No hace falta ser un analista muy perspicaz para darse cuenta de que la cultura occidental, y singularmente la española, está sufriendo cambios profundos. Algunos para bien; otros, para mal. La cuestión, entonces, es si seremos capaces de mostrar que se puede construir algo distinto.

Este sentimiento que tenemos todos de ser los testigos de un crepúsculo sin ninguna promesa de aurora, ese horror que nos aprieta a veces la garganta, de que esta civilización del Occidente cristiano, tan rica en obras de todos los órdenes y que, a pesar de tantos crímenes, ha hecho tanto por el reino de Cristo y ha dado tan bellos frutos de santidad, de que esta civilización toca a su fin y está a cada instante amenazada de ser destruida de un solo golpe, ese sentimiento nos hace de difícil práctica, es difícil convenir en ello, la fe que debemos, sin embargo, alimentar en nosotros, ¡la fe en la unidad de todos los hombres en Cristo! Nosotros no podemos, como San Agustín podía hacerlo en sus últimos días, cuando el mundo romano crujía por todas partes, no podemos ver en los bárbaros próximos a sepultarnos, una inmensa cosecha viva y destinada a la Iglesia. Pues nuestros bárbaros no son bárbaros. Estos enemigos de Occidente han sido cristianos y ya no lo son. Han conocido a Cristo y le han rechazado, y han decretado la muerte de Dios.

¿De quien es la culpa? ¿Podemos dudarlo? El Occidente cristiano ha faltado a su vocación, he aquí la verdad. Desgracia para él porque no ha evangelizado sino a medias. Dios ha tenido necesidad de los hombres, y los hombres se han servido de Dios, esto lo dice todo[2].

[1] Dalmacio Negro, El mito del hombre nuevo, 377-397.

[2] François Mauriac, Lo que yo creo, 72-73.

──────────

CONSIGNA 1
Responde a estas preguntas sobre el fragmento acerca de la cultura occidental:
(a) ¿Qué cultura se menciona en particular, junto a la occidental, como una que está sufriendo cambios profundos?
(b) ¿Qué santo podía ver en los bárbaros una inmensa cosecha viva destinada a la Iglesia?
(c) ¿Qué han decretado los enemigos de Occidente?
CONSIGNA 2
En el fragmento sobre la cultura occidental, cambia "profundos" por "radicales" en el pasaje que empieza con las palabras "No hace falta" y termina con "construir algo distinto.". Escribe de nuevo ese pasaje con el cambio hecho.

INFORMACIÓN MOSTRADA

──────────

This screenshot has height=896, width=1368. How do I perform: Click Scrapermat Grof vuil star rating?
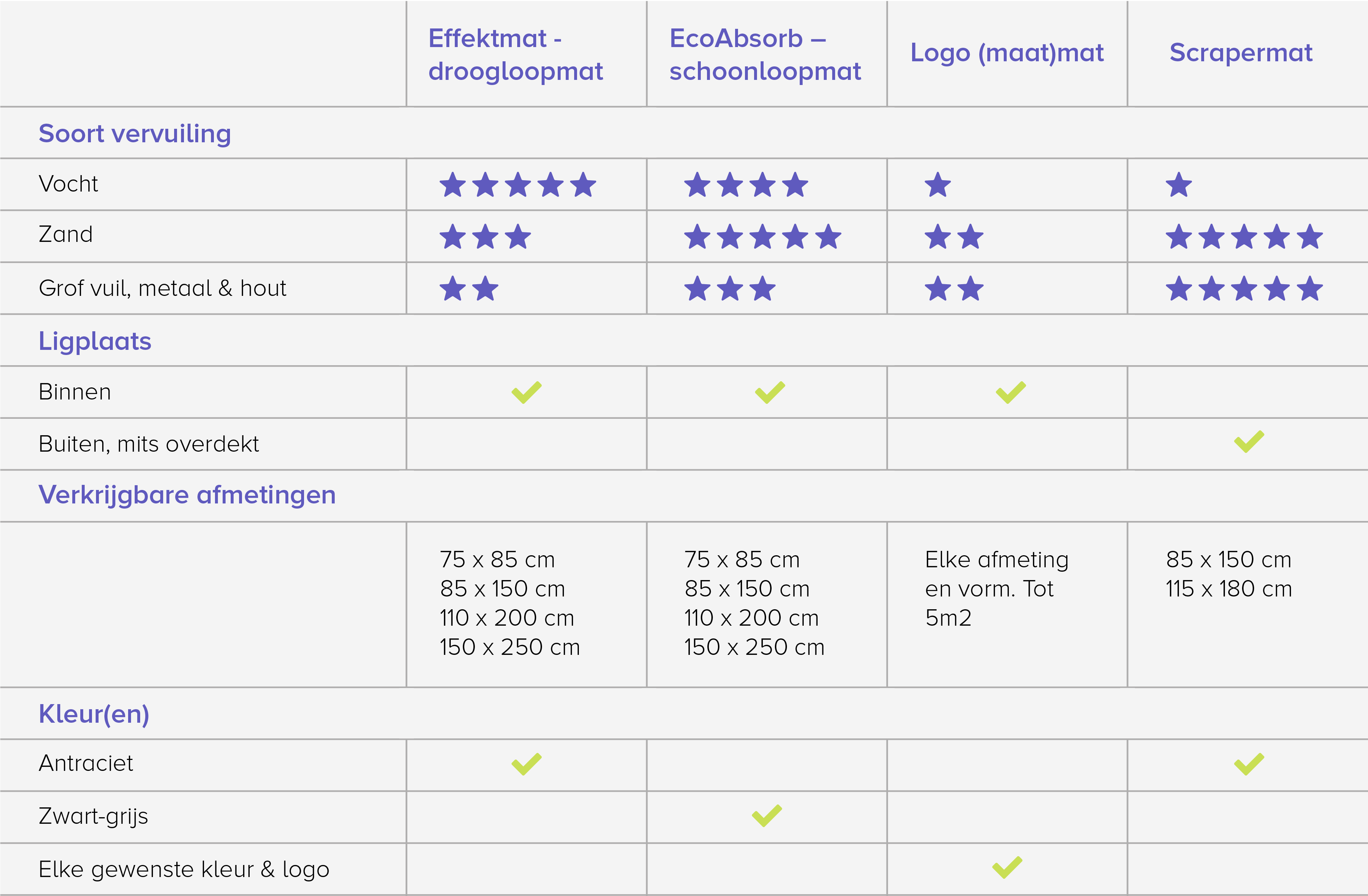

──────────

RESULTADO DEL EJERCICIO 1
(a) La española.
(b) San Agustín.
(c) La muerte de Dios.

RESULTADO DEL EJERCICIO 2
No hace falta ser un analista muy perspicaz para darse cuenta de que la cultura occidental, y singularmente la española, está sufriendo cambios radicales. Algunos para bien; otros, para mal. La cuestión, entonces, es si seremos capaces de mostrar que se puede construir algo distinto.